▶ [Task statement] Rewrite the lines of the items below as a JSON list of strings, one string per line, beginning with the line that contains "Given: Toggle Show" and continuing through the line that contains "Action: click(x=617, y=547)", with blank lines omitted. Leave the pictures out of your answer.

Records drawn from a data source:
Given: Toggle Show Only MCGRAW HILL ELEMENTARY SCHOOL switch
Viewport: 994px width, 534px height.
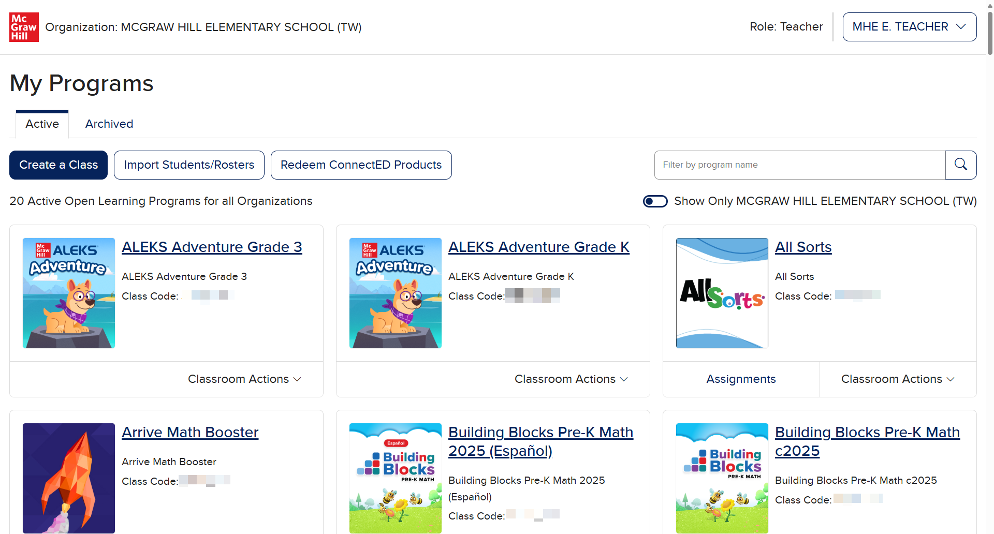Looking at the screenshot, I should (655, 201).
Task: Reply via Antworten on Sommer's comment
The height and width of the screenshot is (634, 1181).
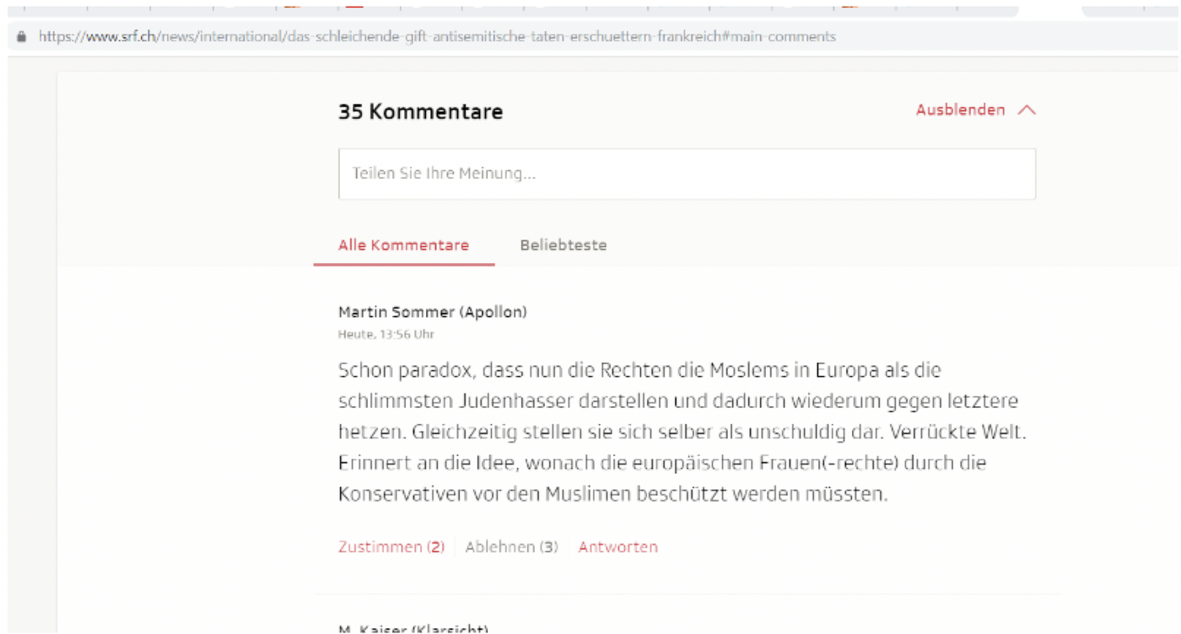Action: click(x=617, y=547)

==

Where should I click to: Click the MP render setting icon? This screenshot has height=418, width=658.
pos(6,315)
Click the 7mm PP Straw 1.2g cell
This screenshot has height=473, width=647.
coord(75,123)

...

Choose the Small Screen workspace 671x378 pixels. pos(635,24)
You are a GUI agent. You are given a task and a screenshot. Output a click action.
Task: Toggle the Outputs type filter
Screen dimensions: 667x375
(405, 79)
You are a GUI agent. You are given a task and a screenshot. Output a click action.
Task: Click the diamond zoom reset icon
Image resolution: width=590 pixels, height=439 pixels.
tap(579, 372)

▶ [Output]
[
  "Given: Toggle Show Only MCGRAW HILL ELEMENTARY SCHOOL switch",
  "Viewport: 994px width, 534px height.",
  "Looking at the screenshot, I should (655, 201).",
  "Task: Reply via Antworten on Sommer's comment",
  "The height and width of the screenshot is (634, 1181).",
  "Action: click(x=617, y=547)"
]